To do:
Please set down each of the lines below once more, exactly, omitting all pictures.

········

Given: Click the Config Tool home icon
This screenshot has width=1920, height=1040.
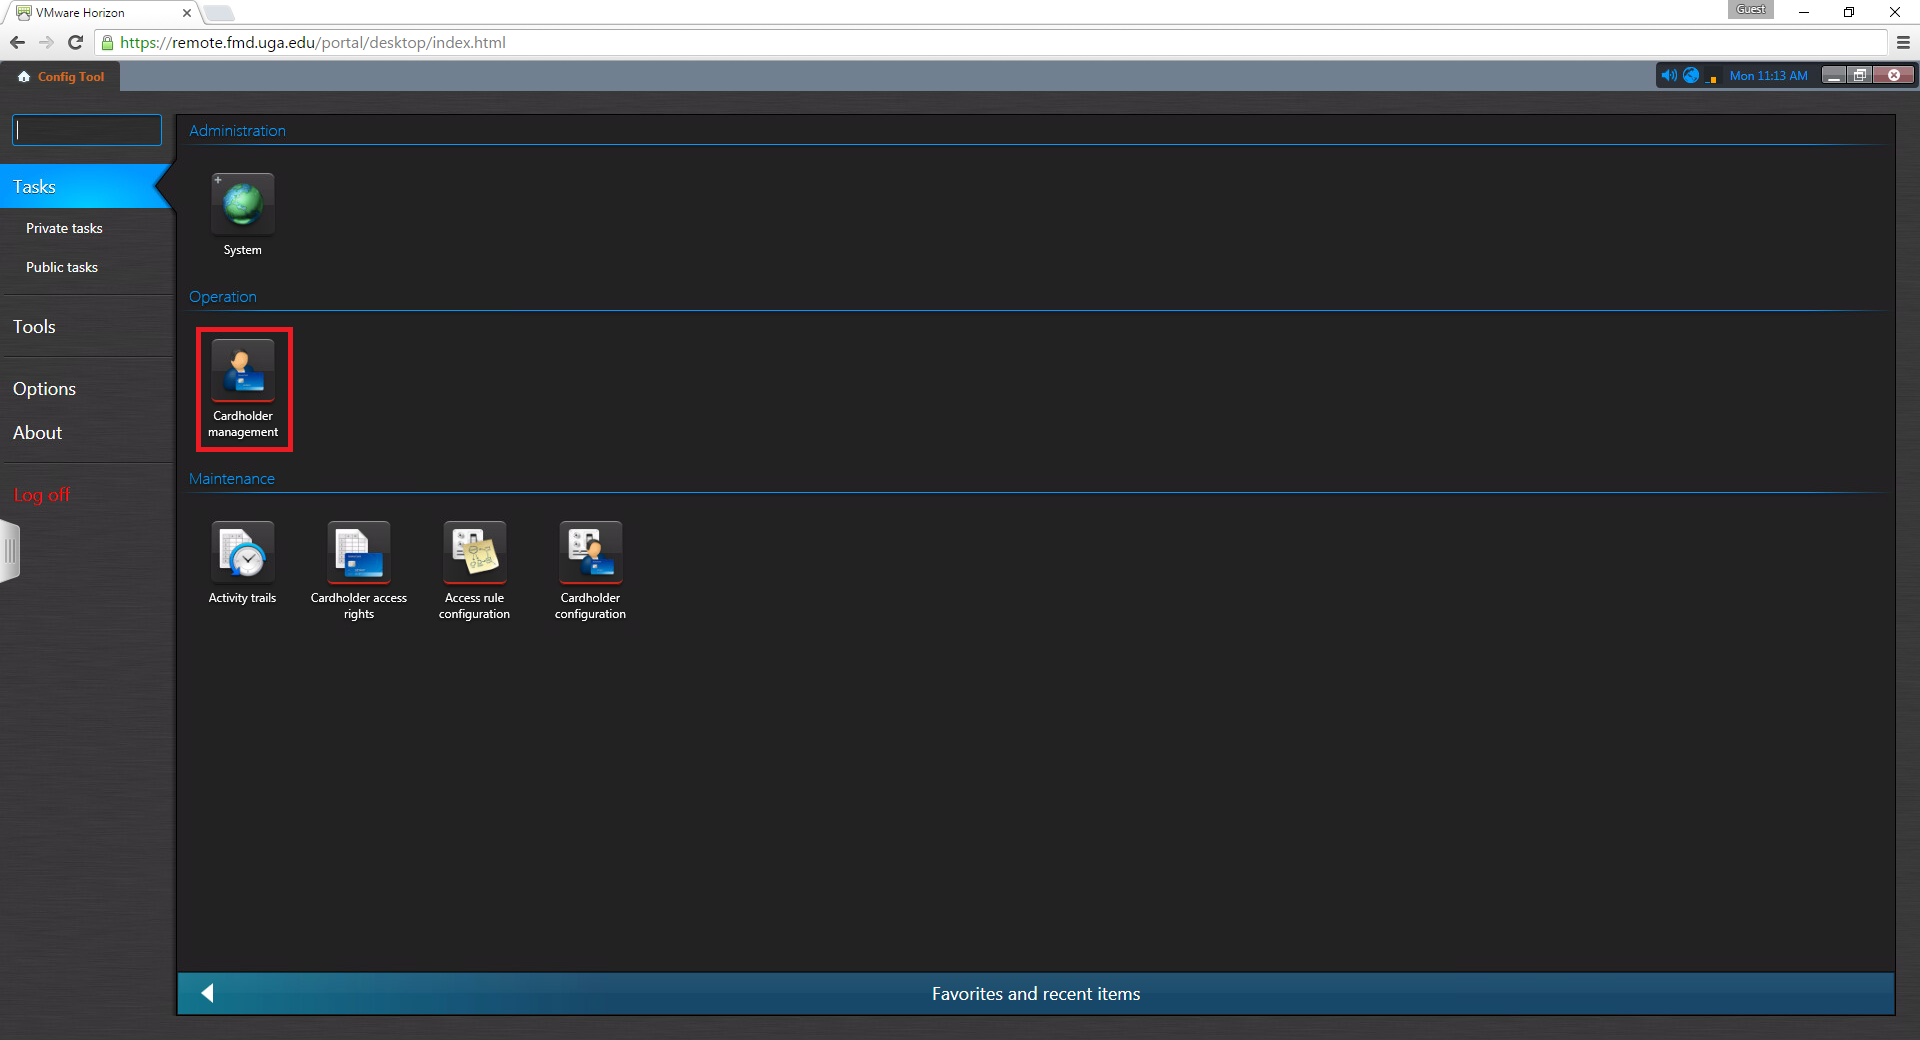Looking at the screenshot, I should 24,77.
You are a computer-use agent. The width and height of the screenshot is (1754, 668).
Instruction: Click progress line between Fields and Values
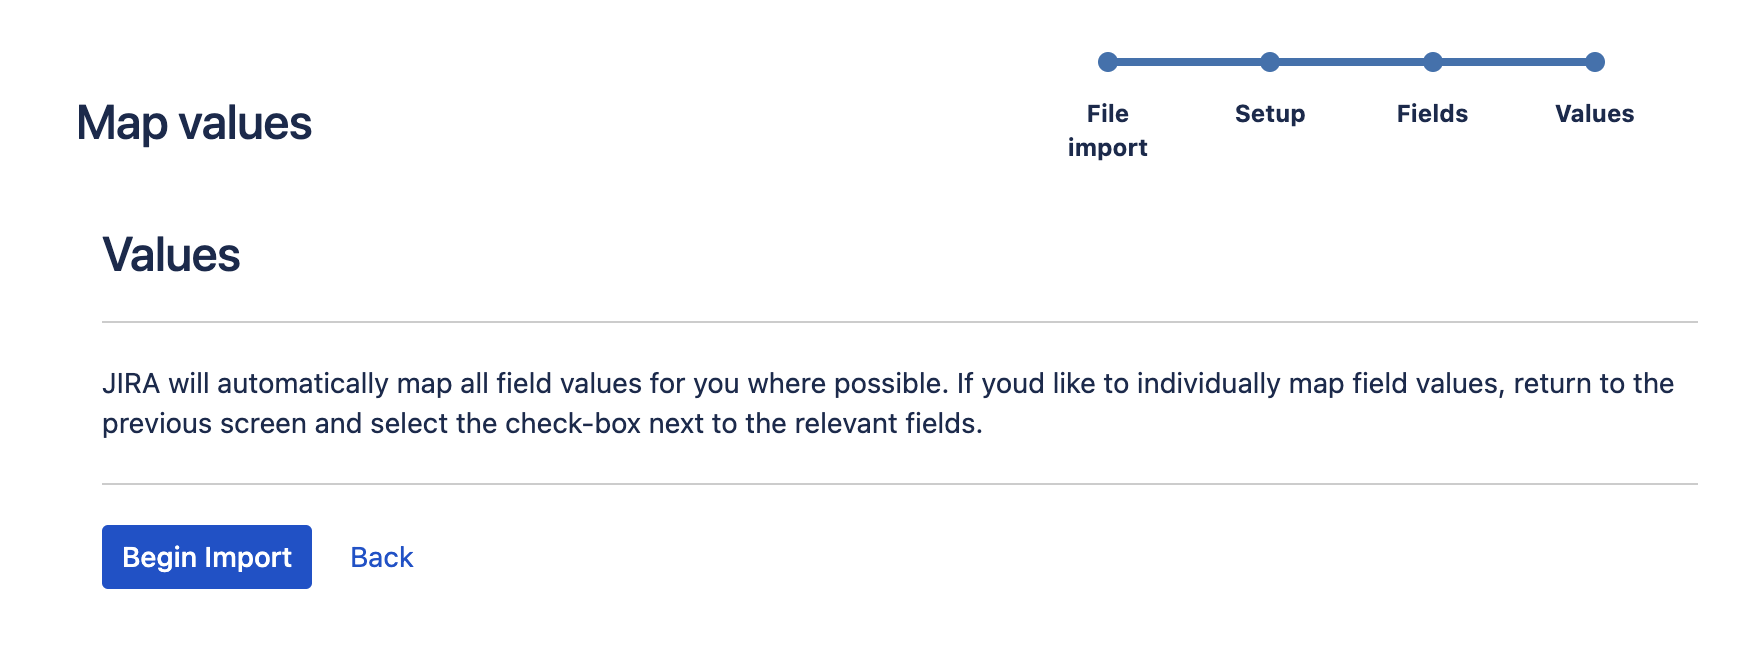coord(1514,62)
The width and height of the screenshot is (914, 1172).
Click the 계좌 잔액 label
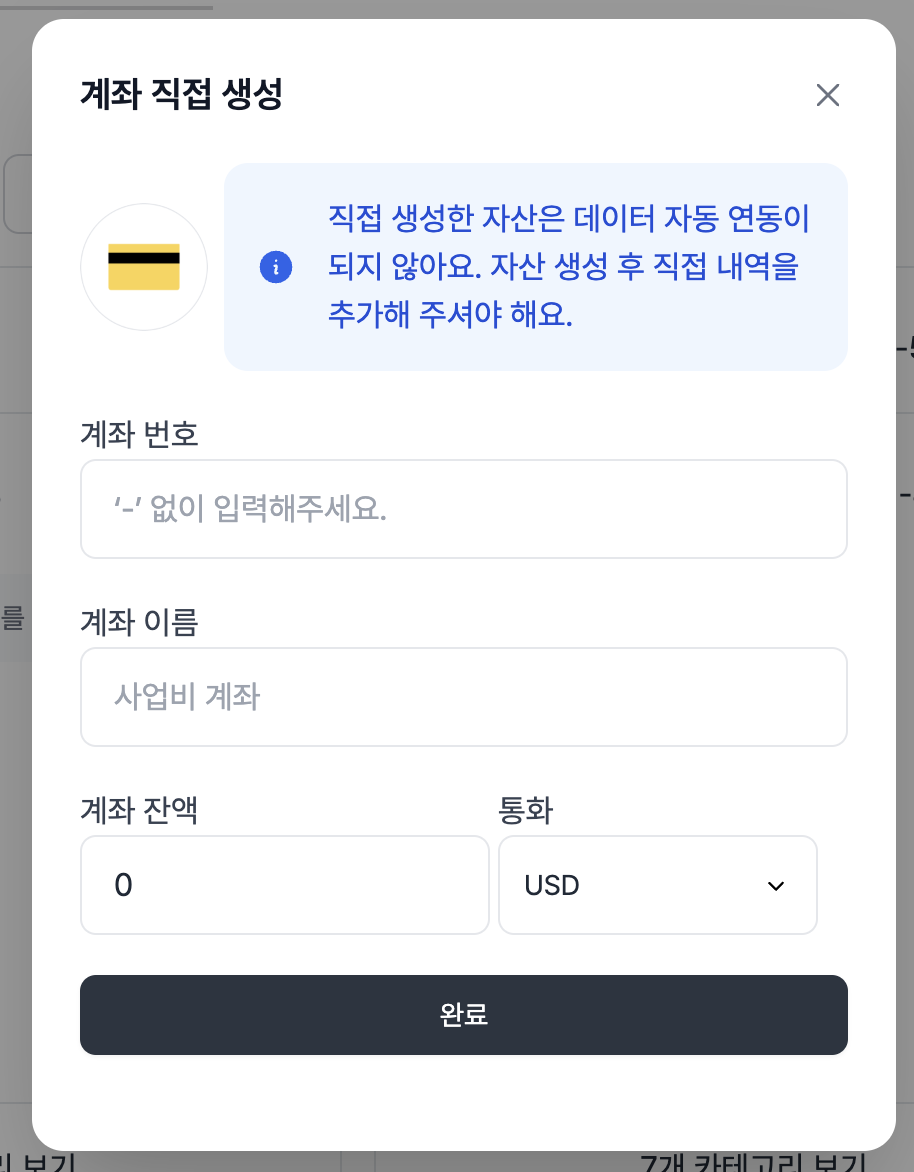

········

Answer section:
Given: Click the Config Tool home icon
This screenshot has width=1920, height=1040.
Looking at the screenshot, I should 24,77.
You are a computer-use agent. The width and height of the screenshot is (1754, 668).
Instruction: Click progress line between Fields and Values
coord(1514,62)
The width and height of the screenshot is (914, 1172).
Click the 계좌 잔액 label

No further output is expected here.